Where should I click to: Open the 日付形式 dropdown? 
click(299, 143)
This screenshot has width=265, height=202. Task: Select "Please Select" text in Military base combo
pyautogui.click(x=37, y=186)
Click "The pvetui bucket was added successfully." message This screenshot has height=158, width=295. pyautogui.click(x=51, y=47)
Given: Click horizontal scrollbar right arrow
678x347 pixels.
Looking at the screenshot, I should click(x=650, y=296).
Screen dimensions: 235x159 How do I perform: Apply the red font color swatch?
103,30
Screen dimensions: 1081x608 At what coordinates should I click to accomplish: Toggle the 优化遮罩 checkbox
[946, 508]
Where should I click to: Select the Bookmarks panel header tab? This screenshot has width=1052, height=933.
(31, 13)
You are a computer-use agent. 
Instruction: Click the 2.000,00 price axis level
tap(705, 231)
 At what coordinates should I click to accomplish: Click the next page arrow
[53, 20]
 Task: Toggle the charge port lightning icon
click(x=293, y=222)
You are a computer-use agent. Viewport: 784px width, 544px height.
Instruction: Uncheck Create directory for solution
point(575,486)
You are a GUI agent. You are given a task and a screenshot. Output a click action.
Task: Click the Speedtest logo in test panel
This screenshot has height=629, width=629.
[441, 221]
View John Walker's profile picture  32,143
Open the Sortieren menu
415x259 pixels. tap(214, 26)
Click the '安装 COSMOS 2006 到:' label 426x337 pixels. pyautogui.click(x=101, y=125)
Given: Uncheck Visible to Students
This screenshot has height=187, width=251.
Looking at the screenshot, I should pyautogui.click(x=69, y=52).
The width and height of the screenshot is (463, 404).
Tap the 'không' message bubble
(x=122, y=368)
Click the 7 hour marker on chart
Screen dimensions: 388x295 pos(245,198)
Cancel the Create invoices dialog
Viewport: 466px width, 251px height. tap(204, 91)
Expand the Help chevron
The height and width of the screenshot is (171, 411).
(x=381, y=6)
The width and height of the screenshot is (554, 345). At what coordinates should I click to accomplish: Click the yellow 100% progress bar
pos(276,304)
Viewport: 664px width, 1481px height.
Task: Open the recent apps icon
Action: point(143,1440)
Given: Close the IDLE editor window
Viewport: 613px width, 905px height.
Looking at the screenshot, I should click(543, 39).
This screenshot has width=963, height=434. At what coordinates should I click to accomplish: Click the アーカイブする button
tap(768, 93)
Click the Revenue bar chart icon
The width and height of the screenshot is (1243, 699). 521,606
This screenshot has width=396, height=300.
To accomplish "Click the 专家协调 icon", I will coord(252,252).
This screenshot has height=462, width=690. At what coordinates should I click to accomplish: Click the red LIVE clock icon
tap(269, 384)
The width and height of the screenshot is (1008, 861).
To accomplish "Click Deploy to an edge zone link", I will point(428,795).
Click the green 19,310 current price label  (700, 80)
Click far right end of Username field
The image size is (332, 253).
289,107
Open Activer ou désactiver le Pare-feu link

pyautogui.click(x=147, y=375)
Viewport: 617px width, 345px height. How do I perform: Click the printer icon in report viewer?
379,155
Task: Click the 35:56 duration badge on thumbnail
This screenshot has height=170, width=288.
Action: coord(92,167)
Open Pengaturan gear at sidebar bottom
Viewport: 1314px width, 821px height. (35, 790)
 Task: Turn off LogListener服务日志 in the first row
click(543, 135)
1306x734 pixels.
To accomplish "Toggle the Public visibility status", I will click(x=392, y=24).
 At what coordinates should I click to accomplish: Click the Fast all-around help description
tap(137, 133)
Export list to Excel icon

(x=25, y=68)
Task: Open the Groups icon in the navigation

### WORK REQUIRED
Copy out every line above where "agent" is present.

### ANSWER BOX
You are a computer-use agent. 
You are a computer-use agent. Viewport: 784px width, 544px height.
You are a GUI agent. You are given a task and a screenshot. Output a click action.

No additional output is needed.